- Ey kalem! Bu eser senin değildir. Ey gece! bu seher senin değildir.
- Bir sonuca varmadan dağılan binlerce konuşmanın acısı çöktü içine. Ölü doğduğu için, kimsenin içine işlemediği için hemen unutulan binlerce sözün ağırlığını duydu.
- Temiz ruhlar, saf kalabilmek için, herhalde dünyanın pisliklerine bulaşmaması gerekiyordu.
- Kendilerine yazık edenler, zamanın her şeyi nasıl halledeceğini bilmeyenlerdi.
- Bazı insanların, bazı şeylere hiç hakları yoktu; ne var ki, insanlar da en çok, bu hiç hakları olmayan şeyleri yapıyorlardı.
- Sizinle birlikte olduğumuz zamanlar duygulu sanıyordum kendimi; bana bu cesareti vermiştiniz. Şimdi, birlikte yaşadığımız günleri düşünmek için, sizinle konuşuyorum, sizi dinlemeğe çalışıyorum. Bu yaşantının sona erdiğine inanmıyorum, bu yüzden yeni yaşantılara gücüm yok. Eski yaşantımı da, siz olmadan nasıl sürdürebilirim? Bütün büyü sizdeymiş. Beni bu durumda görseydiniz, yani beni, uzaktan takip edebilseydiniz beni bir zamanlar sevmiş olduğunuza inanamazdınız. Belki ben her zaman böyleydim. Belki ikimiz de kendi başımıza birer dünya kurduk birlikte yaşarken. Şİmdi eski dünyama dönmüş bulunuyorum ve bunun eski bir dünya olduğunu usandırıcı tekrarlarla dolu olduğunu ve ne yazık ki kendimin de bu can sıkıcı yaşantının bir parçası olduğumu, yeni yalnızlığımın içinde anladım. Artık, sanki yaşamıyorum, yaşayan birini seyrediyorum; daha önce bildiğim bir romanı okur gibiyim. Bir roman kendini okumaya başlasaydı herhalde bu kadar sıkıcı bulurdu kendini.
- Masum ve zavallı insanların başına gelen talihsizlikler için ortak bir sorumluluk duyulmamalı mıydı?
- Muhayyilesi kuvvetli bazı insanlar sevdikleri ölülerin uzun bir yolculuğa çıktıklarını düşünmüşlerdir: bense, bütün yolculuğa çıkmış olanların ölmüş olduğunu düşünüyordum. Ne büyük bir günah değil mi?
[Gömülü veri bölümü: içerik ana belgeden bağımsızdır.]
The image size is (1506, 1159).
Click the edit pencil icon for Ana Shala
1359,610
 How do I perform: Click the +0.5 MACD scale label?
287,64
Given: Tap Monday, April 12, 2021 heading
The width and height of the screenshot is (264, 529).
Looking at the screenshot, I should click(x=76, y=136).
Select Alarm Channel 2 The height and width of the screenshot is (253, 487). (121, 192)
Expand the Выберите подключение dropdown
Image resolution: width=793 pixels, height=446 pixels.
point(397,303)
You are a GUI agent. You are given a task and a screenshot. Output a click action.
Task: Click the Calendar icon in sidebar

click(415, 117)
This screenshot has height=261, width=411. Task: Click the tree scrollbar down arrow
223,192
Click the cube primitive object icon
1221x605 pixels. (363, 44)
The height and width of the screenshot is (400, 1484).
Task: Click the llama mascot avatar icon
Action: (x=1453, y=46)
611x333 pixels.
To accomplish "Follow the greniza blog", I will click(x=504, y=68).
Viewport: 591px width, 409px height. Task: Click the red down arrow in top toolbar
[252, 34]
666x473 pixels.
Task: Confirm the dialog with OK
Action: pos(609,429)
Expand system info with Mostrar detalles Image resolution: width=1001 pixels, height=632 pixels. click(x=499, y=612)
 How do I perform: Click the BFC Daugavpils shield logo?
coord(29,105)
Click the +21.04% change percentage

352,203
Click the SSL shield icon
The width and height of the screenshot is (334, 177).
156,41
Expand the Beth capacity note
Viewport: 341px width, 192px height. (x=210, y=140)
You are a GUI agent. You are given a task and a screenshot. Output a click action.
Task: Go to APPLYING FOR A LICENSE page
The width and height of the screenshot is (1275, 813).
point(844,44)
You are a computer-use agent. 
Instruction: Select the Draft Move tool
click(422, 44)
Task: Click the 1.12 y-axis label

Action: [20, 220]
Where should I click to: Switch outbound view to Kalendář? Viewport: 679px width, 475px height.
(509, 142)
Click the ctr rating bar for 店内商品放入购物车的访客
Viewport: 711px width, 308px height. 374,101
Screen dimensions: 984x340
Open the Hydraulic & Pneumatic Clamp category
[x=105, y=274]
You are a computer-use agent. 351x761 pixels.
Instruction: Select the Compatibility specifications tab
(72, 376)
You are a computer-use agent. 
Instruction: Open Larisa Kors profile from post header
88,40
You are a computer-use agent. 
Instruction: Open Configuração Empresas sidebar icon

- Ne var ki, dünyada sizi 'sizi anlıyorum' gözlerinin sahteleri türemişti; gerçeği sahteden ayırmak ne zordu. 'Sizi anlıyorum konuşmanıza -ihtiyaç yok' ya da 'siz- onlara- bakmayın- yalnız gözlerime inanın' bakışlarının çoğu aslında bugünü- geçirmek- için- birine- ihtiyacım var' kalıbından ibaretti.
- Ben iç dengemi kaybetmedim. Demek bütün bu üzüntüleri yaşamaya ihtiyacım varmış.